I have been thinking more about this lack of savoring what is closely available to me ever since I attended a women’s retreat recently where we studied the life and writings of a 14th century mystic, St. Julian of Norwich. She chose to spend almost all of her adult life in one room attached to a village church. As a mystic, she found that her connection with God was most reachable when she was alone. She never left her small room; food and wastes were passed in and out of the cell. She had three window sections: one opened to the chapel so she could hear the mass and share in services from the confines of her tiny space; one window was used for food and necessities; and the other opened slightly to the outside, so seekers of spiritual wisdom could talk with her.
St. Julian found that her connection with God was most reachable when she was alone.
She communicated to others through writing and speaking to the occasional visitor, but more time than I can imagine must have been spent in silence, meditation, and prayer. St. Julian found a metaphor for the presence of God in the tiniest thing, a hazelnut, which she saw in its complexity as a microcosm of our tiny part in the whole of creation, her wee place infinitesimal but appropriately valid and cherished amongst the multitudes of humanity.
My first reaction to hearing of her quest, fashioned in this manner, was incredulity; how could anyone absent herself from the sun, grass, flowers, seasons and, most obviously in my mind, the touch of fellow human beings? It seemed impossible. Mysticism, in the face of the plague and religious fervor, was more prevalent in that era, and even now there are monasteries and convents and Buddhist temples that encourage the ascetic life. I admire her choice but can’t imagine making it myself.
Another saint, removed from Julian by years and location, was India’s Mother Teresa, who also chose a life of deprivation but seldom experienced the peace and quiet of isolation. I had the pleasure of meeting her when I went to India, before she became renowned and revered. Here was a woman who gave up what society considered the world she should inhabit, but hers was one surrounded by masses of people, by contact with suffering, and by an intense energy beyond the power of many. In spite of my interest in traveling to and helping people in third world countries, I would not be able to devote my whole life to that. I find her choice solitary and admirable.
Emily Dickinson was also a woman who led a life of, as one of my professors wrote, “infinity in a tiny room.” Her world was one proscribed by society’s attitudes towards one who didn’t conform. A spinster, quite shy and yet able to walk the streets around her Amherst home in comfort, she leapt over the constraints of her solitary life to envision the riches of the world outside.

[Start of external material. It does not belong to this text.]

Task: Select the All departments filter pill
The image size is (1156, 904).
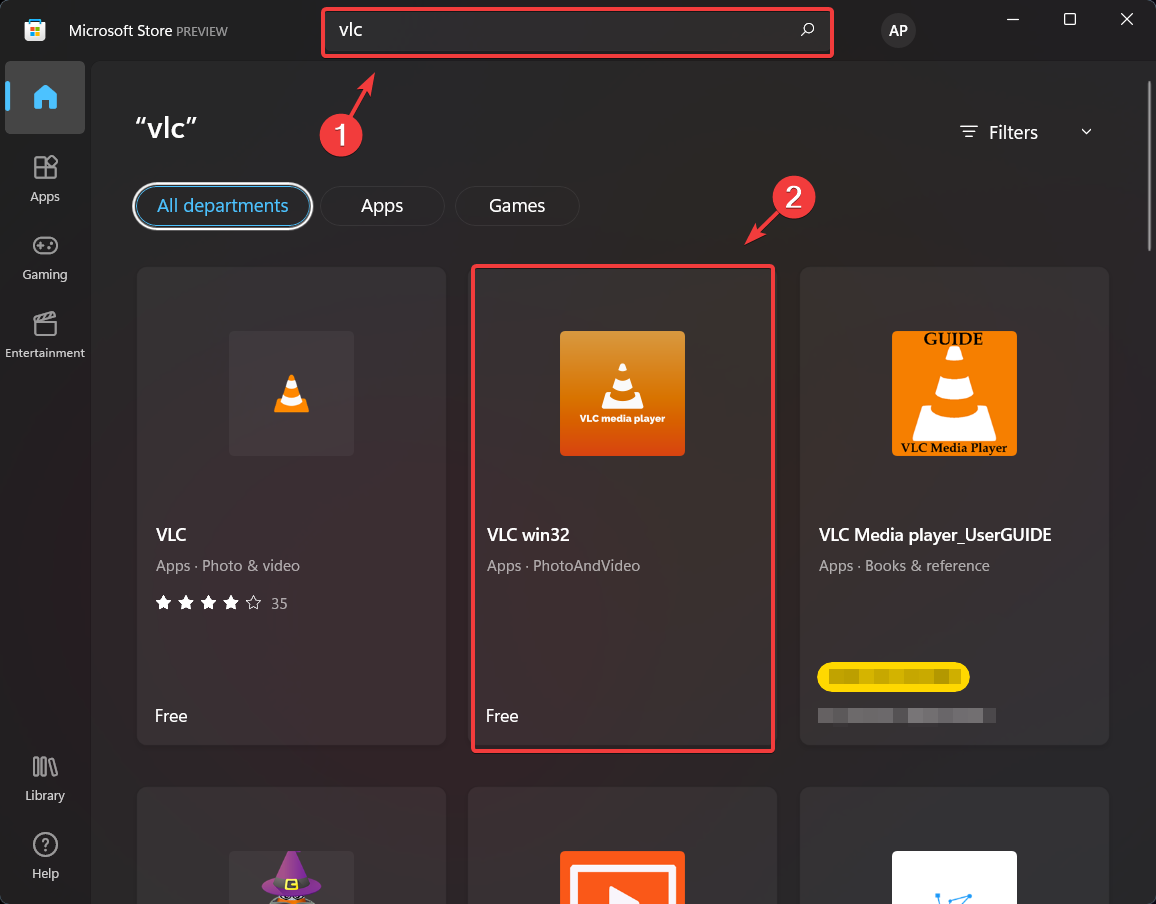Action: pos(222,205)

Even when she might have wished to lead a more conventional life, perhaps through a love that, sadly, was unrequited, her imagination flourished and provided her a rich source of inspiration. The modern reader can only admire her choices.
These three women found their own paths to a connection with a transcendent reality and a deep spiritual life, in many respects because it was unconventional and often solitary. Their lives have enriched ours in ways we, who experience noise, busy-ness and angst, can only imagine.